I have waited for 7 months for this surgery due to COVID delays, only for it to be postposed again in the last week. The psychological toll of preparing for surgery then getting that call for a postponement is enormous.

 

With so many surgeries under my belt (quite literally) the chances of complications are higher than most. Every time the body goes through the physical process of healing it creates scar tissue that although necessary for repair makes it harder to dismantle.

 

Although I have done a lot of work on myself in the last few years it doesn’t mean that fear isn’t a very real (albeit unwelcome) friend right now.

 

DocLeBrocq was borne out of my voyage to healing.
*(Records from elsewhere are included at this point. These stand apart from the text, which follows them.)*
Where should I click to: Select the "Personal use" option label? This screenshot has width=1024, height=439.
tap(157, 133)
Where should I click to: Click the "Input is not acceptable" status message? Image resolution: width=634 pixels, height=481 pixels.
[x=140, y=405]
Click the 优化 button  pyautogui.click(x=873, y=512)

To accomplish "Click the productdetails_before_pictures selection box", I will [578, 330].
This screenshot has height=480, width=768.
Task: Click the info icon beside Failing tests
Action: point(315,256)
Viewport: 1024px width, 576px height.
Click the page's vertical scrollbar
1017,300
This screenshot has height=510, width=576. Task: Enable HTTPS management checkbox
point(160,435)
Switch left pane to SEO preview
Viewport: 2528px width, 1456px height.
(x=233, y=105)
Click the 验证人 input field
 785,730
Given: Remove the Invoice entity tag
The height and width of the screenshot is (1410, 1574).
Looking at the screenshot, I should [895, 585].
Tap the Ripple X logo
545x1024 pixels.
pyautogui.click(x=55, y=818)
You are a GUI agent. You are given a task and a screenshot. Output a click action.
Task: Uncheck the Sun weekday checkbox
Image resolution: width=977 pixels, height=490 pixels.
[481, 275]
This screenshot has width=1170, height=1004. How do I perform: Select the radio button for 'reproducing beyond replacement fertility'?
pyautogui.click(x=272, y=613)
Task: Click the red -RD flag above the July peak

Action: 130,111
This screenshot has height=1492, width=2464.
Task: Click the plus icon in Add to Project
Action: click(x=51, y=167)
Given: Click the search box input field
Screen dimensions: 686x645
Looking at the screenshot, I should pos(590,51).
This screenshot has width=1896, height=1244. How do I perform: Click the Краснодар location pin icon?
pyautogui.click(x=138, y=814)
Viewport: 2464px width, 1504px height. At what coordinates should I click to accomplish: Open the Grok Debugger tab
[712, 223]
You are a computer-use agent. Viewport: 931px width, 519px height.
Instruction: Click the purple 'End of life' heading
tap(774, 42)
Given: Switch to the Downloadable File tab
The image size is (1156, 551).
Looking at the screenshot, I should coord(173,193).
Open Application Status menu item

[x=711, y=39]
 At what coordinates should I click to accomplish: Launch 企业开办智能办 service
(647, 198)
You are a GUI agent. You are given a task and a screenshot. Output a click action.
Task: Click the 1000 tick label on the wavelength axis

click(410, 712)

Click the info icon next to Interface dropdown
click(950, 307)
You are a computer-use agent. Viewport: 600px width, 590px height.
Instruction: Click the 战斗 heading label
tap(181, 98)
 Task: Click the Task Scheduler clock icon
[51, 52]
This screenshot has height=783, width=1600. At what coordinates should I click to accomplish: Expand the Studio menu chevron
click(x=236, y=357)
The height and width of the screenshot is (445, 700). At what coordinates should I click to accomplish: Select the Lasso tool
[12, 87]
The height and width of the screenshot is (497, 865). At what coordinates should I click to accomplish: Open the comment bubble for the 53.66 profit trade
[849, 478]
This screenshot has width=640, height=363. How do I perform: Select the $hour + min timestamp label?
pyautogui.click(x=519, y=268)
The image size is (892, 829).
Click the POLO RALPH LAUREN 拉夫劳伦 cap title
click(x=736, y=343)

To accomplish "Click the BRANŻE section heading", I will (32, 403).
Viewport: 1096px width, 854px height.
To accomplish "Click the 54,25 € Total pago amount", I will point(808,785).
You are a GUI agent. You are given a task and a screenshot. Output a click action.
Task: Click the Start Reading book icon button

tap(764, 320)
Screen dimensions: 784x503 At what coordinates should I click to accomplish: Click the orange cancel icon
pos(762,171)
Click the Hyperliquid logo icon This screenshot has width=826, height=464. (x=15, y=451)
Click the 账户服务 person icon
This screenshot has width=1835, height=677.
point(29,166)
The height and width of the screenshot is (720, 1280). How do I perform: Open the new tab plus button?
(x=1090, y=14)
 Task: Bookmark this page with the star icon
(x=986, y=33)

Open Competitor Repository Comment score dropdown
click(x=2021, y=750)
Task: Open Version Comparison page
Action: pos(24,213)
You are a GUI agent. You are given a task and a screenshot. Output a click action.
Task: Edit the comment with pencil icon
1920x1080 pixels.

My courses, books and classes are designed to support other women in their journeys … the journey that they will take to growth and to the repair of their broken self with gold (a pretty neat concept huh?!).

 

As a part of that journey .. comes the recognition that in the process of repairing things that have been broken, we can create something more unique, beautiful and resilient.

 

By collecting each of the pieces that have made me whole, by patching them back together... and by adding ‘a little something to the mix’ I was supposed to have made myself UNBREAKABLE for the future. 

 

BUT … today I don’t feel unbreakable!

 

I feel positively fragile …..

 

Thankfully I do know that it is ok to feel a little shaky right now.

 

I always try to listen to what I am being told in any given situation (I guess that is the therapist in me), and something that this current scenario is reminding me … is that the goal of my healing is to be malleable, resilient; someone flexible enough to bend with the wind, and yet strong enough to take control of my life .. without being blown off course by my feelings, urges or circumstances.

 

I think that is what is key to this current rite of passage for me … is the knowledge that being unbreakable doesn’t mean that I can’t be broken .. it simply means that being broken doesn’t make me less than .. it doesn’t make me weaker … my cracks and repairs simply make me rarer, more beautiful, and more storied than the original me.

 

A turning point in my struggle with ill health was embracing the concept of survivorship medicine, and what it means to me moving from being a survivor to a thriver. Although the struggle is real and the fear can be paralyzing .. It is me and only me who can get up each day and decide how I chose to live my life.

 

In this moment I chose to be grateful.